In some die casting applications, components must also be pressure-tight to hold pressurized fluid or gases. Companies use vacuum impregnation to meet these requirements by sealing the internal leak paths caused by interconnected porosity.
Misconceptions and lack of information about the vacuum impregnation process can hinder its implementation, which may increase unforeseen costs and negatively impact part quality. This piece demystifies vacuum impregnation by correcting three common myths.
Myth: Vacuum Impregnation is a Coating
Fact: The process occurs subsurface, with no residual sealant remaining on the part's surfaces, machine features, blind holes, and taps. Only the sealant drawn into the leak path by the force of the vacuum and pressure remains in the casting.
Myth: Vacuum Impregnation Causes Dimensional Changes to Castings
Fact: Vacuum impregnation does not change the casting's dimensions, thus allowing engineers the freedom to design and make parts to the net shapes. Since the vacuum impregnation process occurs subsurface, an engineer does not need to incorporate dimensional allowance.
Myth: Vacuum Impregnation is a Cork or Plug
Fact: Vacuum impregnation seals porosity deep within the leak path; it is not a cork or plug.
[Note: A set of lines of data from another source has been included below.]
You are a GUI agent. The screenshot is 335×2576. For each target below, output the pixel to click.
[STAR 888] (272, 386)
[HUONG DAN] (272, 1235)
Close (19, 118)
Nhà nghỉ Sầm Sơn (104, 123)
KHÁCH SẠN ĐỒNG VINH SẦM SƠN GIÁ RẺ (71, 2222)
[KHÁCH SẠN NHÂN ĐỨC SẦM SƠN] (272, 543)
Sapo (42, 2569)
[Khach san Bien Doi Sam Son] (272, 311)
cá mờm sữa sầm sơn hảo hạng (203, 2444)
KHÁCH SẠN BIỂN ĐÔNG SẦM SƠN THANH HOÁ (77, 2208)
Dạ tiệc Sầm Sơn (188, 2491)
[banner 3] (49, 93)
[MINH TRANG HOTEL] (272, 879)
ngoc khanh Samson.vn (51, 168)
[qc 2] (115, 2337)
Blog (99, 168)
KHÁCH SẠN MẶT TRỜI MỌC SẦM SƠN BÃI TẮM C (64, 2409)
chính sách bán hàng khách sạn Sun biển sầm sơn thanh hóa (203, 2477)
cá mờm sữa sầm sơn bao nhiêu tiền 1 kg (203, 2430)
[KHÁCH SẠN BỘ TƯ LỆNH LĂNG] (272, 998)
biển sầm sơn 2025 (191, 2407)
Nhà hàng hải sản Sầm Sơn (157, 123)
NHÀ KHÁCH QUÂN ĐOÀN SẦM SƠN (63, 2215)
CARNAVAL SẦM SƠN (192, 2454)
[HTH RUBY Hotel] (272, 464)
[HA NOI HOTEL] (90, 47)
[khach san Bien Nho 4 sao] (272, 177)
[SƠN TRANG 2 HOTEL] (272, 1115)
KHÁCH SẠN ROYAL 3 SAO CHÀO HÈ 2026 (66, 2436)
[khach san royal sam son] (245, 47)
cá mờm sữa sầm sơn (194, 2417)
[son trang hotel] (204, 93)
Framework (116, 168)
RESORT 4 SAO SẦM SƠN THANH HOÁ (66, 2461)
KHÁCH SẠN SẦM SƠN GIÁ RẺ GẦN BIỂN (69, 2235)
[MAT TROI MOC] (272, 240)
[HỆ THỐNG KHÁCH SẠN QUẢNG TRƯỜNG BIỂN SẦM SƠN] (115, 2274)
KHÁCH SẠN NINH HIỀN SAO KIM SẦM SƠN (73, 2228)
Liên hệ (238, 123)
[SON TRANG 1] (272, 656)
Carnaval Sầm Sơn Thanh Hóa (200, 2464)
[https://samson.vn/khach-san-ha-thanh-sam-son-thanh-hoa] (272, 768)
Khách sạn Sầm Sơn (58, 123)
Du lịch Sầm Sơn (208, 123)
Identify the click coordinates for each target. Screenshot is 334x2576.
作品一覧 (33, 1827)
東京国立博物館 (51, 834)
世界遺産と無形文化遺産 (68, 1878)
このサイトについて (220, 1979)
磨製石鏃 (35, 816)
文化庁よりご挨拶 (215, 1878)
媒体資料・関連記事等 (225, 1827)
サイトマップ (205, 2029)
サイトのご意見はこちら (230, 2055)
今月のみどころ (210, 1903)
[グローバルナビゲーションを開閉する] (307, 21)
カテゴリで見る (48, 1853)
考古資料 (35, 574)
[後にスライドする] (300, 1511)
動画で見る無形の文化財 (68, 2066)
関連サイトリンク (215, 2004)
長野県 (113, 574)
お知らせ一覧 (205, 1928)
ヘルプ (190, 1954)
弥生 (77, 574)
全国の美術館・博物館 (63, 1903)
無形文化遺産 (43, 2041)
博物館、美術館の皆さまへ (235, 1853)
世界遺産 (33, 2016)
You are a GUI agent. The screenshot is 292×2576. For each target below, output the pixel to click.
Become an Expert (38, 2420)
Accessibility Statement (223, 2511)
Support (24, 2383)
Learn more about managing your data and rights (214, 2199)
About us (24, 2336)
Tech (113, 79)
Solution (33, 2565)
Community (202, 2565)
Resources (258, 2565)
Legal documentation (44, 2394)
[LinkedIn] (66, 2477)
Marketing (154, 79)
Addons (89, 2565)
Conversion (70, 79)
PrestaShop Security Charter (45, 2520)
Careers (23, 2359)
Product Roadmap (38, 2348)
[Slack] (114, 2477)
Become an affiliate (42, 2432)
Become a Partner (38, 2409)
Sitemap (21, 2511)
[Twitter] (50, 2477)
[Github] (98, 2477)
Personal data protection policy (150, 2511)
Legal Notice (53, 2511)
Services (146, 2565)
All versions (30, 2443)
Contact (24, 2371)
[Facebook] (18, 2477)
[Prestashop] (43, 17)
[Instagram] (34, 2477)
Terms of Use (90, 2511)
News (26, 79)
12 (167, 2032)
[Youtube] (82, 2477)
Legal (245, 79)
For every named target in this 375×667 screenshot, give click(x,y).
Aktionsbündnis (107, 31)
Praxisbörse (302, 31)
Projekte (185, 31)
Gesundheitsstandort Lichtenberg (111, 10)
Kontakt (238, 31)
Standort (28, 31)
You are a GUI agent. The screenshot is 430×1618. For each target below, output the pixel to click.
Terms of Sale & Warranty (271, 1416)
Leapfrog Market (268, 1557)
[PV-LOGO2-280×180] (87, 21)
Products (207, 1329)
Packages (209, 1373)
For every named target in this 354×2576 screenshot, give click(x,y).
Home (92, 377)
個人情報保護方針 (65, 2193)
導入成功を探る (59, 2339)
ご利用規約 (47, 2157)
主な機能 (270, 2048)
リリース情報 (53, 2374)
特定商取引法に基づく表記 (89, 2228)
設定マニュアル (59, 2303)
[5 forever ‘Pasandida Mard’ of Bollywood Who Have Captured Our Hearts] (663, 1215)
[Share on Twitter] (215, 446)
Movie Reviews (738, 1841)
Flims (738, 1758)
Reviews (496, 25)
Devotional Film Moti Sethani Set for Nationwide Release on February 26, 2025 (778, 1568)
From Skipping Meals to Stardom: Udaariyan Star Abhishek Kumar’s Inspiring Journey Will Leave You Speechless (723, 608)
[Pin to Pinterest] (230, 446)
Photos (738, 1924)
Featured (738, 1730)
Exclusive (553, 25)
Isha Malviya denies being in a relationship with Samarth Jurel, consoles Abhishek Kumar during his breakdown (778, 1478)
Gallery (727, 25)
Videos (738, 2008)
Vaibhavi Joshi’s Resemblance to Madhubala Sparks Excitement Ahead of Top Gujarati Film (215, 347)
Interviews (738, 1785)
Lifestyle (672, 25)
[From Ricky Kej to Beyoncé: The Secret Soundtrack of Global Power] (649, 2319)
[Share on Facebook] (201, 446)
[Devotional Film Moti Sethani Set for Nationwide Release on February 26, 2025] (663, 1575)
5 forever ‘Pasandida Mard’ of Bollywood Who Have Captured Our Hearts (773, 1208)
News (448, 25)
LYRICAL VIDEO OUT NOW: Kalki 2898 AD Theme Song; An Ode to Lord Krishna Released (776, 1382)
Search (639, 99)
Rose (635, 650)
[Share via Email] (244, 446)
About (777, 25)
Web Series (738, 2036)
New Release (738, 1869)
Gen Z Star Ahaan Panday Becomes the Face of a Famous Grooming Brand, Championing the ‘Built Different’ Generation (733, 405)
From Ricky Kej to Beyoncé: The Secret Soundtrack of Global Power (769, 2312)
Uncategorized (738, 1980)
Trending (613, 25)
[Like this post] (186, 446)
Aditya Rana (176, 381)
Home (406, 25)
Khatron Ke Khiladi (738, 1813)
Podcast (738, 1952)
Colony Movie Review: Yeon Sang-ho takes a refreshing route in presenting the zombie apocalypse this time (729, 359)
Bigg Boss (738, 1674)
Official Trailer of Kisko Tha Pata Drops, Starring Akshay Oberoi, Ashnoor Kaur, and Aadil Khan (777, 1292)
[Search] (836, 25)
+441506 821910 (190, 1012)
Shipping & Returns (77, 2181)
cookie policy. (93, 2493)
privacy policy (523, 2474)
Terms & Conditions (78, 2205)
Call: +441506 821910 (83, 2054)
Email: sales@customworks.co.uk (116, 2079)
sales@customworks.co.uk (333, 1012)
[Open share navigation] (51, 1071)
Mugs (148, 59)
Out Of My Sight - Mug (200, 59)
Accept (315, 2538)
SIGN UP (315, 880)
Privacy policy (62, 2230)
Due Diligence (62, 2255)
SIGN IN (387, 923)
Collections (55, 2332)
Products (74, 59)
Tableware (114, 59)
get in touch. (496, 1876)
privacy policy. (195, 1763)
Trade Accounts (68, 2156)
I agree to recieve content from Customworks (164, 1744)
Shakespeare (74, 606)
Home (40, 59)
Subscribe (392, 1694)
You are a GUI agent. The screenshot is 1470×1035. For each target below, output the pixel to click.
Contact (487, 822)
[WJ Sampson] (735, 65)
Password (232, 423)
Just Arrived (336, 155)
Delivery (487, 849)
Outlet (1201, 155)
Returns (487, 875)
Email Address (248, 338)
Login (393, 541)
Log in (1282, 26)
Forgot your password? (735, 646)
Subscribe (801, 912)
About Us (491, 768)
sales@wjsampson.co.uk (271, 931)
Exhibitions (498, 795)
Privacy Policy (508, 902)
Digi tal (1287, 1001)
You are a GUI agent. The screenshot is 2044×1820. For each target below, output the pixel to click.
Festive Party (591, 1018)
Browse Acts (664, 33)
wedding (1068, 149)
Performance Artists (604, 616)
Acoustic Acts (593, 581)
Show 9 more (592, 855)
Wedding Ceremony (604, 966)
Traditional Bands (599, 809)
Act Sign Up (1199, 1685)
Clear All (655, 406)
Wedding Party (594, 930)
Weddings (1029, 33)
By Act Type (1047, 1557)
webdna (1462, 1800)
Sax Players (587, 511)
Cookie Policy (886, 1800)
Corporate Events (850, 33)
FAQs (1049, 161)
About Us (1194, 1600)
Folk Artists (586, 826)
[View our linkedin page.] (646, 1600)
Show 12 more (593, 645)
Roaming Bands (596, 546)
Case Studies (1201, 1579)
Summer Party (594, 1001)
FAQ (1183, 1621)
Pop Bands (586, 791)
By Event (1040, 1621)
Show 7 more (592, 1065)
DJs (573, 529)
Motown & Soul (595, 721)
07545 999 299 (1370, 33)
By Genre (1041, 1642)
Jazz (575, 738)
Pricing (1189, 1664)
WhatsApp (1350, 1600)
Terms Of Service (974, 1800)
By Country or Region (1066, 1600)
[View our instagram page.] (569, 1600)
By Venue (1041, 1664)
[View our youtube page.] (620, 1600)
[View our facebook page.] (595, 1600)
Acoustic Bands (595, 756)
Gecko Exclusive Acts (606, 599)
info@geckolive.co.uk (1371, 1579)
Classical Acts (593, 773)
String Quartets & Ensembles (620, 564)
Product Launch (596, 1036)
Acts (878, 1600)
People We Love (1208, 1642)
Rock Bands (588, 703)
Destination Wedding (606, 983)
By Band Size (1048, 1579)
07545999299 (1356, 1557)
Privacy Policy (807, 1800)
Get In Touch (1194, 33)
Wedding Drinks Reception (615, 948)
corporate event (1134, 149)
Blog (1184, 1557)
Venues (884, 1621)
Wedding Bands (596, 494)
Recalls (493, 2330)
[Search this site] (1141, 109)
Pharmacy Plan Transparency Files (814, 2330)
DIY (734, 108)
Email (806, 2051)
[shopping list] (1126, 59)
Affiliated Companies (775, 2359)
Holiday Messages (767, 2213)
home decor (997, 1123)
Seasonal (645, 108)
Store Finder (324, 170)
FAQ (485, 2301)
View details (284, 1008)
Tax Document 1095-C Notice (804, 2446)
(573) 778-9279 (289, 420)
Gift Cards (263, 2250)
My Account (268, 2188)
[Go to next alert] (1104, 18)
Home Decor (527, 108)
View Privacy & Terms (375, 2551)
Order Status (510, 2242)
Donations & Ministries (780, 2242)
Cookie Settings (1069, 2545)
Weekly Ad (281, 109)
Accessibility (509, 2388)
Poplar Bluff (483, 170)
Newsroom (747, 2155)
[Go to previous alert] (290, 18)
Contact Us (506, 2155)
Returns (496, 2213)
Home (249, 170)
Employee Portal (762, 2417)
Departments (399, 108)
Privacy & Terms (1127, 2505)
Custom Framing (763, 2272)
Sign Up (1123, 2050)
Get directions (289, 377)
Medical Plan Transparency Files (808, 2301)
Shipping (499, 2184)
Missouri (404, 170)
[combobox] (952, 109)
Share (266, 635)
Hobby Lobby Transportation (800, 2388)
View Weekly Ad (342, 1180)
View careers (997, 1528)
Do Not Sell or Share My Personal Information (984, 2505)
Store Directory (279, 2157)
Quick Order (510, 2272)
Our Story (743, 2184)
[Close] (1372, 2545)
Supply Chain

In the case of visible or open porosity, low viscosity sealants will most likely be washed out of pits or holes. Thus, a casting with surface porosity or blemishes before the process will exhibit the same surface porosity and blemishes after the process. However, the leak path below the part's surface is fully sealed.
A clear understanding of how vacuum impregnation works can help companies maximize their production results. As the preferred method to prevent fluids or gases from leaking under pressure, the vacuum impregnation process seals casting porosity that forms during manufacturing. When done properly, the casting will function so that fluids or gasses will flow only where needed while physical characteristics, simply stated, will not be different in any manner. Vacuum impregnation helps manufacturers decrease the rate of scrapped parts, increase productivity, and ultimately increase their profitability.